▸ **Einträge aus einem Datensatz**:

------------------------------------

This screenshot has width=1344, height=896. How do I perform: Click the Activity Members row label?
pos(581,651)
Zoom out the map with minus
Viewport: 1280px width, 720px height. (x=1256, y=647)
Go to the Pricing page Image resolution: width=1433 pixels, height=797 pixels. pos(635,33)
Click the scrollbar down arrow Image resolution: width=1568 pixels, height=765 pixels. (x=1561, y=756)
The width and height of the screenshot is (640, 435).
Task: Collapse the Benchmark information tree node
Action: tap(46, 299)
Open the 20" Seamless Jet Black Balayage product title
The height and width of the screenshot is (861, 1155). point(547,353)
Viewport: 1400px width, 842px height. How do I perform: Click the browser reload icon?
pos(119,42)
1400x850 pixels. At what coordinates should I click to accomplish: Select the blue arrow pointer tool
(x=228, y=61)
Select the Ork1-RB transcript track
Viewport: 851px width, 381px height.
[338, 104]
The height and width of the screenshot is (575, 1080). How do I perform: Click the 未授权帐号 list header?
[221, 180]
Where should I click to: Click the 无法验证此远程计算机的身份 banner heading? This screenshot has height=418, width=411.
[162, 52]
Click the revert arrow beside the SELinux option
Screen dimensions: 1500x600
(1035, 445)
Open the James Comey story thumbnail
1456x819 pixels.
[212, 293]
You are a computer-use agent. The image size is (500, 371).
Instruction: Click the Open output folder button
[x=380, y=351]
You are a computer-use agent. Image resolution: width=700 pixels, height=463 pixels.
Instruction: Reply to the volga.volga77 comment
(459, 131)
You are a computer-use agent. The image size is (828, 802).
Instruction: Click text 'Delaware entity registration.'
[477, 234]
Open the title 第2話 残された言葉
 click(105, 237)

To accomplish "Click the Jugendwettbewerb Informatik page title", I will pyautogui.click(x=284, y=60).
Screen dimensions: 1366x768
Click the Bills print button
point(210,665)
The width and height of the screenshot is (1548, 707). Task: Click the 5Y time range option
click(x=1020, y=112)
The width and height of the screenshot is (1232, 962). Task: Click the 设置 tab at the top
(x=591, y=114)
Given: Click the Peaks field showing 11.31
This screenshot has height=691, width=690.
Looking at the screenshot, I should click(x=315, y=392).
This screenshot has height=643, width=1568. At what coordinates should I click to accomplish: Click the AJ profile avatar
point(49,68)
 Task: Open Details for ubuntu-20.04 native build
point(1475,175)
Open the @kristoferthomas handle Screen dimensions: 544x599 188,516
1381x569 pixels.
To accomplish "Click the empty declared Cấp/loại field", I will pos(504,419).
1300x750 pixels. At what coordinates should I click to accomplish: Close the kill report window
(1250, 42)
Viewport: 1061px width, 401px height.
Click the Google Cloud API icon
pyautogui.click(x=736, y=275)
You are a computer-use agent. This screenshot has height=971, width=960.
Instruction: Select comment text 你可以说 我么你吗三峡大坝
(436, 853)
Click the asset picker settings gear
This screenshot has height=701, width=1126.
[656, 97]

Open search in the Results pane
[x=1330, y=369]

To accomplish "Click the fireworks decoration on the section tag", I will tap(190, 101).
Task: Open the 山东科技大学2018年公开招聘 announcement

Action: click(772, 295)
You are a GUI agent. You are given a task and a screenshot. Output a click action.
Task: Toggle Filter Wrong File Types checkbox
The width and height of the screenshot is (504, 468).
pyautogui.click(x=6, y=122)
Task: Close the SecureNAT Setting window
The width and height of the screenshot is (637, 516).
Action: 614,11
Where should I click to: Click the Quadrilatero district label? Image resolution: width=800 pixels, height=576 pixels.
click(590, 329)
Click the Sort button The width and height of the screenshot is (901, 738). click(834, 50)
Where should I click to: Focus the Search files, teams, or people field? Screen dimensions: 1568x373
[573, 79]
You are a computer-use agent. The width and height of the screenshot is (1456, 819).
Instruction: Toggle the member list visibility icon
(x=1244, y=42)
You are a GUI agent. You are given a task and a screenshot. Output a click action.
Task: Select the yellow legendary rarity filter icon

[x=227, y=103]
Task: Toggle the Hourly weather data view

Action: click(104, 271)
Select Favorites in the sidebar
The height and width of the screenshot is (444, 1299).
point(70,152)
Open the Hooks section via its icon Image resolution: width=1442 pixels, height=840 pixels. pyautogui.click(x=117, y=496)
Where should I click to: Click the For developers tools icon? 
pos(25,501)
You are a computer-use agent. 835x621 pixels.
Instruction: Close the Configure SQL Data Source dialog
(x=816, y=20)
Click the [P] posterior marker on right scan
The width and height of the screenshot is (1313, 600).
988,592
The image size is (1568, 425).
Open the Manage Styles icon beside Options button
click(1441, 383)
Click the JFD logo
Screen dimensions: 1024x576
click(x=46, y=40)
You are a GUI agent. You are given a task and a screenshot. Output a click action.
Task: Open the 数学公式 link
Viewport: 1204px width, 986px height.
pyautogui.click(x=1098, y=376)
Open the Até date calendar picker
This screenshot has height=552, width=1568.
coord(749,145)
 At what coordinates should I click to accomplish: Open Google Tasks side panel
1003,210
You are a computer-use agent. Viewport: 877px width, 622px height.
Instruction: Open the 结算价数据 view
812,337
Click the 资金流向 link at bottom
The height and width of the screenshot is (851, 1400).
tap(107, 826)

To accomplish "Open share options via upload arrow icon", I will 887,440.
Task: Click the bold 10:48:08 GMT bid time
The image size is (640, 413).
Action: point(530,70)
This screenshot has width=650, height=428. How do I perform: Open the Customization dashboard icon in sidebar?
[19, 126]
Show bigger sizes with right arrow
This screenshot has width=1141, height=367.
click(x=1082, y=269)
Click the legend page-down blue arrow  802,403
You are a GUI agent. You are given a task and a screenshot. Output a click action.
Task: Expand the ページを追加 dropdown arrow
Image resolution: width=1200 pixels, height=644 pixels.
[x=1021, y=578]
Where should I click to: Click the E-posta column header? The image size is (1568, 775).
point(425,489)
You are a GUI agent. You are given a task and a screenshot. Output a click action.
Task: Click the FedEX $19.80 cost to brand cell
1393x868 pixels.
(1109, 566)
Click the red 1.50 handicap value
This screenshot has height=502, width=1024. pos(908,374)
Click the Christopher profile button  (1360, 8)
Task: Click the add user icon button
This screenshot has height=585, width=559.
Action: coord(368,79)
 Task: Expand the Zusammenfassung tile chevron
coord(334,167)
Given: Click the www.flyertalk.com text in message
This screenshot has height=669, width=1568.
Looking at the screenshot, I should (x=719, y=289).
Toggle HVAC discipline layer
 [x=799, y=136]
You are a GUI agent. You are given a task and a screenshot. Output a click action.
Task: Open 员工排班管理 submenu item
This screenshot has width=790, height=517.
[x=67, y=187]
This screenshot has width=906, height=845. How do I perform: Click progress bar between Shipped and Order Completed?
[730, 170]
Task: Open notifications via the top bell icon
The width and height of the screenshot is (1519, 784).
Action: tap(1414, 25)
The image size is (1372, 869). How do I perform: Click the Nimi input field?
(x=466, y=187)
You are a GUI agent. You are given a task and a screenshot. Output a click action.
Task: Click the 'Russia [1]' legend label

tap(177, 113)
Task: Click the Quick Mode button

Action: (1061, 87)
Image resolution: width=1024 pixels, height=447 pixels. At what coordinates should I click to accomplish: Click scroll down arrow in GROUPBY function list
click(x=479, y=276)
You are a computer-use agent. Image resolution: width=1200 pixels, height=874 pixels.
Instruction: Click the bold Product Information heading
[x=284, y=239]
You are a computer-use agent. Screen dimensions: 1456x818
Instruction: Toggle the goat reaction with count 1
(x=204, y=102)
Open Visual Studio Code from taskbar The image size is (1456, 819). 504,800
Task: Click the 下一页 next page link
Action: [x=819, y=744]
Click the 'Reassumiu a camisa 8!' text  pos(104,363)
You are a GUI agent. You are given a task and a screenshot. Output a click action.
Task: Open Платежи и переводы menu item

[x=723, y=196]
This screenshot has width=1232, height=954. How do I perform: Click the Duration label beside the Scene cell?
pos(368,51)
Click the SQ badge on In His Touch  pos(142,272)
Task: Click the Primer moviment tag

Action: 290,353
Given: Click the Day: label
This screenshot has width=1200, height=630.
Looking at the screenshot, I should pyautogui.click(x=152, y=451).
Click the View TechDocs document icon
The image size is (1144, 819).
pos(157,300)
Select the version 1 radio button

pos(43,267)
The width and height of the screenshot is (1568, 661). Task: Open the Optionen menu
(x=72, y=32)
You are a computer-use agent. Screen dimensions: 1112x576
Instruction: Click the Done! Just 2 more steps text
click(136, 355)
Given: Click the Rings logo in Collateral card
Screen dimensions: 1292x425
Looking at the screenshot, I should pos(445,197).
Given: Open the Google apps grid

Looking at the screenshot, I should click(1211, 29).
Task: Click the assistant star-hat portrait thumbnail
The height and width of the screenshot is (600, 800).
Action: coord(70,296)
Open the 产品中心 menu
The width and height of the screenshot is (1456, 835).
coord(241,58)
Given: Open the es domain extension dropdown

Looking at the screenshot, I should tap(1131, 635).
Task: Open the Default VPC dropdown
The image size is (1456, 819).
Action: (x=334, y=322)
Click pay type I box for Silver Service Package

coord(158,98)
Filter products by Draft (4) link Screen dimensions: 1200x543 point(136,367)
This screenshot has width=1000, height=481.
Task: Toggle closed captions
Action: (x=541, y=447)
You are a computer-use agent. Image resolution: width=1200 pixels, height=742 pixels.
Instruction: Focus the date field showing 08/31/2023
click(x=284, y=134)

------------------------------------

▸ **AUFGABENSTELLUNG**: Kopiere aus den Datensätzen die Zeilen ab der Zeile, die „Where should I click to: Focus“ enthält, bis einschließlich der Zeile, die „I will 887,440.“ enthält, Zeichen für Zeichen.

▸ **LÖSUNG**:
Where should I click to: Focus the Search files, teams, or people field? Screen dimensions: 1568x373
[573, 79]
You are a computer-use agent. The width and height of the screenshot is (1456, 819).
Instruction: Toggle the member list visibility icon
(x=1244, y=42)
You are a GUI agent. You are given a task and a screenshot. Output a click action.
Task: Select the yellow legendary rarity filter icon

[x=227, y=103]
Task: Toggle the Hourly weather data view

Action: click(104, 271)
Select Favorites in the sidebar
The height and width of the screenshot is (444, 1299).
point(70,152)
Open the Hooks section via its icon Image resolution: width=1442 pixels, height=840 pixels. pyautogui.click(x=117, y=496)
Where should I click to: Click the For developers tools icon? 
pos(25,501)
You are a computer-use agent. 835x621 pixels.
Instruction: Close the Configure SQL Data Source dialog
(x=816, y=20)
Click the [P] posterior marker on right scan
The width and height of the screenshot is (1313, 600).
988,592
The image size is (1568, 425).
Open the Manage Styles icon beside Options button
click(1441, 383)
Click the JFD logo
Screen dimensions: 1024x576
click(x=46, y=40)
You are a GUI agent. You are given a task and a screenshot. Output a click action.
Task: Open the 数学公式 link
Viewport: 1204px width, 986px height.
pyautogui.click(x=1098, y=376)
Open the Até date calendar picker
This screenshot has height=552, width=1568.
coord(749,145)
 At what coordinates should I click to accomplish: Open Google Tasks side panel
1003,210
You are a computer-use agent. Viewport: 877px width, 622px height.
Instruction: Open the 结算价数据 view
812,337
Click the 资金流向 link at bottom
The height and width of the screenshot is (851, 1400).
tap(107, 826)

To accomplish "Open share options via upload arrow icon", I will 887,440.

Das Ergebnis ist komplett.